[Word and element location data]
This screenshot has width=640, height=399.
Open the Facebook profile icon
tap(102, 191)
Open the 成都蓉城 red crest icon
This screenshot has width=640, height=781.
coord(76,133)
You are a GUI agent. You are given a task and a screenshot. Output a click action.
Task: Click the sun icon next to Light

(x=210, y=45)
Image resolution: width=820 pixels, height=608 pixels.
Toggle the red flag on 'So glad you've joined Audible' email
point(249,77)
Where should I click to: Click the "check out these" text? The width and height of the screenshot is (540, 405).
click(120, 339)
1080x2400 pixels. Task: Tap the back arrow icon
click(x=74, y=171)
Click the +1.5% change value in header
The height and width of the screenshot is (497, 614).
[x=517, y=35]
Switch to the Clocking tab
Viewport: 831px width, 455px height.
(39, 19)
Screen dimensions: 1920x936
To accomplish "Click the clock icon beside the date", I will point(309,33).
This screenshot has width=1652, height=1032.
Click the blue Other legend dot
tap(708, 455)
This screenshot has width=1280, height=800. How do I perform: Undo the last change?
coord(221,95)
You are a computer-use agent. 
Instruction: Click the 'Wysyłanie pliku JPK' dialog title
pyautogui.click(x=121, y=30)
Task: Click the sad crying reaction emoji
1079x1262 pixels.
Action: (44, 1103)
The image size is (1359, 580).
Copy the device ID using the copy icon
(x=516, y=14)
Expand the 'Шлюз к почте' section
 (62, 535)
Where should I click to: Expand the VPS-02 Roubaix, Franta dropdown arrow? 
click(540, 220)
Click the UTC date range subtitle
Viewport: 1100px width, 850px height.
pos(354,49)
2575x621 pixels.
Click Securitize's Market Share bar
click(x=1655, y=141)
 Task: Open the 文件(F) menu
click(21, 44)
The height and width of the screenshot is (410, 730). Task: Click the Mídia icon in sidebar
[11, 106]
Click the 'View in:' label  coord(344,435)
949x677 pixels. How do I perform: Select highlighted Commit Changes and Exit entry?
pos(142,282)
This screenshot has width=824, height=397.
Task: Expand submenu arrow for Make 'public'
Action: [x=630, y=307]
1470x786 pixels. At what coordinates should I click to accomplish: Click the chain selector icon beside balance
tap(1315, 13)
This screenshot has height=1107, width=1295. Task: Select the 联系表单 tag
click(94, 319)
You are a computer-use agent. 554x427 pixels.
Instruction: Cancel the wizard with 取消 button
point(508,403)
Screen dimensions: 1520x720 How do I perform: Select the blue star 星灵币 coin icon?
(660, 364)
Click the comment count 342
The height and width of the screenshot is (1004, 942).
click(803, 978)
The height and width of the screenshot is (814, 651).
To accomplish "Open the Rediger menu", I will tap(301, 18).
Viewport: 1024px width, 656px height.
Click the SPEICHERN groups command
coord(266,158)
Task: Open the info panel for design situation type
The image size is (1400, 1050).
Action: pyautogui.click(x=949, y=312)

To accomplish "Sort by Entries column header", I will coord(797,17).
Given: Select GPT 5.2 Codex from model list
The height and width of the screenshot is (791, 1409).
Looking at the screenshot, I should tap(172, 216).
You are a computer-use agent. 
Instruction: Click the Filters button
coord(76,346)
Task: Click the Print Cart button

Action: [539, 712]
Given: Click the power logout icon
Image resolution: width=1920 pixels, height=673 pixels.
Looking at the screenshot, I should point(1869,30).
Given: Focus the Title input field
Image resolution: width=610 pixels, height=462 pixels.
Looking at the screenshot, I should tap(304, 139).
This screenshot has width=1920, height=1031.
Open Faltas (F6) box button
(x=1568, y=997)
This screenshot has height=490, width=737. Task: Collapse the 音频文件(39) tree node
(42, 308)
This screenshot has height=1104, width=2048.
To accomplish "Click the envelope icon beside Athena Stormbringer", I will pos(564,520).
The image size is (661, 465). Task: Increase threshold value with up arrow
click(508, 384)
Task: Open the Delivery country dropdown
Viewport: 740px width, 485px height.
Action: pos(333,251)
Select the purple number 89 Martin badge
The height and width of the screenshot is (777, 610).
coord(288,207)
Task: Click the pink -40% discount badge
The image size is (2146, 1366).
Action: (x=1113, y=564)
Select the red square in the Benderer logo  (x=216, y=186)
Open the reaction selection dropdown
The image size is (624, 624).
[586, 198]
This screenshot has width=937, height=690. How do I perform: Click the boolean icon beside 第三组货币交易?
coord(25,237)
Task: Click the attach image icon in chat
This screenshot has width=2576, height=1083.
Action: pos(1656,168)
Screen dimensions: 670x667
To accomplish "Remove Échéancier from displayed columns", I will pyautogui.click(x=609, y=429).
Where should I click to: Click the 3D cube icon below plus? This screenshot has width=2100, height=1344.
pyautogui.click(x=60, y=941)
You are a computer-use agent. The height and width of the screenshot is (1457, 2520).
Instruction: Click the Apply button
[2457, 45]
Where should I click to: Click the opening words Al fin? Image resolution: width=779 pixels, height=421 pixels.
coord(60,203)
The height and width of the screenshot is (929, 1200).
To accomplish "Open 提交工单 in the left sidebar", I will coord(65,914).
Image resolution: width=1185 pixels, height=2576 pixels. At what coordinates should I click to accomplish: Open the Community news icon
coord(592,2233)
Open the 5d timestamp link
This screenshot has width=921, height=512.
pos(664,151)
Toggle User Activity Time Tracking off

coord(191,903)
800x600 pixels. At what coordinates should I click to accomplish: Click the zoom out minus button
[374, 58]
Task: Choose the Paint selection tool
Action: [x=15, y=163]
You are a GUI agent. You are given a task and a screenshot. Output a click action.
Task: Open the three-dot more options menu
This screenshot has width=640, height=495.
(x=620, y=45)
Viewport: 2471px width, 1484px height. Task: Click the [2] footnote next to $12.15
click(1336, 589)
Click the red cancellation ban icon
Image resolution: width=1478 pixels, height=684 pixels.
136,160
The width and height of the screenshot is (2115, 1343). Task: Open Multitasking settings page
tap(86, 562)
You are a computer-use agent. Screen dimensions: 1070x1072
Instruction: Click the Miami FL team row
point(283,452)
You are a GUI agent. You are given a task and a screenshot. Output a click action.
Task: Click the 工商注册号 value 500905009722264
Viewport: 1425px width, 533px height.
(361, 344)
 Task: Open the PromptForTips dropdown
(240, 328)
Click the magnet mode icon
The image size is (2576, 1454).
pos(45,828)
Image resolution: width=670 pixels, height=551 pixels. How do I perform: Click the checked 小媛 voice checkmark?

[TASK BRIEF] Reproduce all of the material above, switching each occurrence of "pixels" to "px" and leaving everything else unchanged.

[THE RESPONSE]
This screenshot has width=640, height=399.
Open the Facebook profile icon
tap(102, 191)
Open the 成都蓉城 red crest icon
This screenshot has width=640, height=781.
coord(76,133)
You are a GUI agent. You are given a task and a screenshot. Output a click action.
Task: Click the sun icon next to Light

(x=210, y=45)
Image resolution: width=820 px, height=608 px.
Toggle the red flag on 'So glad you've joined Audible' email
point(249,77)
Where should I click to: Click the "check out these" text? The width and height of the screenshot is (540, 405).
click(120, 339)
1080x2400 px. Task: Tap the back arrow icon
click(x=74, y=171)
Click the +1.5% change value in header
The height and width of the screenshot is (497, 614).
[x=517, y=35]
Switch to the Clocking tab
Viewport: 831px width, 455px height.
(39, 19)
Screen dimensions: 1920x936
To accomplish "Click the clock icon beside the date", I will point(309,33).
This screenshot has width=1652, height=1032.
Click the blue Other legend dot
tap(708, 455)
This screenshot has width=1280, height=800. How do I perform: Undo the last change?
coord(221,95)
You are a computer-use agent. 
Instruction: Click the 'Wysyłanie pliku JPK' dialog title
pyautogui.click(x=121, y=30)
Task: Click the sad crying reaction emoji
1079x1262 px.
Action: (44, 1103)
The image size is (1359, 580).
Copy the device ID using the copy icon
(x=516, y=14)
Expand the 'Шлюз к почте' section
 (62, 535)
Where should I click to: Expand the VPS-02 Roubaix, Franta dropdown arrow? 
click(540, 220)
Click the UTC date range subtitle
Viewport: 1100px width, 850px height.
pos(354,49)
2575x621 px.
Click Securitize's Market Share bar
click(x=1655, y=141)
 Task: Open the 文件(F) menu
click(21, 44)
The height and width of the screenshot is (410, 730). Task: Click the Mídia icon in sidebar
[11, 106]
Click the 'View in:' label  coord(344,435)
949x677 px. How do I perform: Select highlighted Commit Changes and Exit entry?
pos(142,282)
This screenshot has width=824, height=397.
Task: Expand submenu arrow for Make 'public'
Action: [x=630, y=307]
1470x786 px. At what coordinates should I click to accomplish: Click the chain selector icon beside balance
tap(1315, 13)
This screenshot has height=1107, width=1295. Task: Select the 联系表单 tag
click(94, 319)
You are a computer-use agent. 554x427 px.
Instruction: Cancel the wizard with 取消 button
point(508,403)
Screen dimensions: 1520x720 How do I perform: Select the blue star 星灵币 coin icon?
(660, 364)
Click the comment count 342
The height and width of the screenshot is (1004, 942).
click(803, 978)
The height and width of the screenshot is (814, 651).
To accomplish "Open the Rediger menu", I will tap(301, 18).
Viewport: 1024px width, 656px height.
Click the SPEICHERN groups command
coord(266,158)
Task: Open the info panel for design situation type
The image size is (1400, 1050).
Action: pyautogui.click(x=949, y=312)

To accomplish "Sort by Entries column header", I will coord(797,17).
Given: Select GPT 5.2 Codex from model list
The height and width of the screenshot is (791, 1409).
Looking at the screenshot, I should tap(172, 216).
You are a computer-use agent. 
Instruction: Click the Filters button
coord(76,346)
Task: Click the Print Cart button

Action: [539, 712]
Given: Click the power logout icon
Image resolution: width=1920 px, height=673 px.
Looking at the screenshot, I should point(1869,30).
Given: Focus the Title input field
Image resolution: width=610 px, height=462 px.
Looking at the screenshot, I should tap(304, 139).
This screenshot has width=1920, height=1031.
Open Faltas (F6) box button
(x=1568, y=997)
This screenshot has height=490, width=737. Task: Collapse the 音频文件(39) tree node
(42, 308)
This screenshot has height=1104, width=2048.
To accomplish "Click the envelope icon beside Athena Stormbringer", I will pos(564,520).
The image size is (661, 465). Task: Increase threshold value with up arrow
click(508, 384)
Task: Open the Delivery country dropdown
Viewport: 740px width, 485px height.
Action: pos(333,251)
Select the purple number 89 Martin badge
The height and width of the screenshot is (777, 610).
coord(288,207)
Task: Click the pink -40% discount badge
The image size is (2146, 1366).
Action: (x=1113, y=564)
Select the red square in the Benderer logo  (x=216, y=186)
Open the reaction selection dropdown
The image size is (624, 624).
[586, 198]
This screenshot has width=937, height=690. How do I perform: Click the boolean icon beside 第三组货币交易?
coord(25,237)
Task: Click the attach image icon in chat
This screenshot has width=2576, height=1083.
Action: pos(1656,168)
Screen dimensions: 670x667
To accomplish "Remove Échéancier from displayed columns", I will pyautogui.click(x=609, y=429).
Where should I click to: Click the 3D cube icon below plus? This screenshot has width=2100, height=1344.
pyautogui.click(x=60, y=941)
You are a computer-use agent. The height and width of the screenshot is (1457, 2520).
Instruction: Click the Apply button
[2457, 45]
Where should I click to: Click the opening words Al fin? Image resolution: width=779 px, height=421 px.
coord(60,203)
The height and width of the screenshot is (929, 1200).
To accomplish "Open 提交工单 in the left sidebar", I will coord(65,914).
Image resolution: width=1185 px, height=2576 px. At what coordinates should I click to accomplish: Open the Community news icon
coord(592,2233)
Open the 5d timestamp link
This screenshot has width=921, height=512.
pos(664,151)
Toggle User Activity Time Tracking off

coord(191,903)
800x600 px. At what coordinates should I click to accomplish: Click the zoom out minus button
[374, 58]
Task: Choose the Paint selection tool
Action: [x=15, y=163]
You are a GUI agent. You are given a task and a screenshot. Output a click action.
Task: Open the three-dot more options menu
This screenshot has width=640, height=495.
(x=620, y=45)
Viewport: 2471px width, 1484px height. Task: Click the [2] footnote next to $12.15
click(1336, 589)
Click the red cancellation ban icon
Image resolution: width=1478 px, height=684 px.
136,160
The width and height of the screenshot is (2115, 1343). Task: Open Multitasking settings page
tap(86, 562)
You are a computer-use agent. Screen dimensions: 1070x1072
Instruction: Click the Miami FL team row
point(283,452)
You are a GUI agent. You are given a task and a screenshot. Output a click action.
Task: Click the 工商注册号 value 500905009722264
Viewport: 1425px width, 533px height.
(361, 344)
 Task: Open the PromptForTips dropdown
(240, 328)
Click the magnet mode icon
The image size is (2576, 1454).
pos(45,828)
Image resolution: width=670 px, height=551 px. How do I perform: Click the checked 小媛 voice checkmark?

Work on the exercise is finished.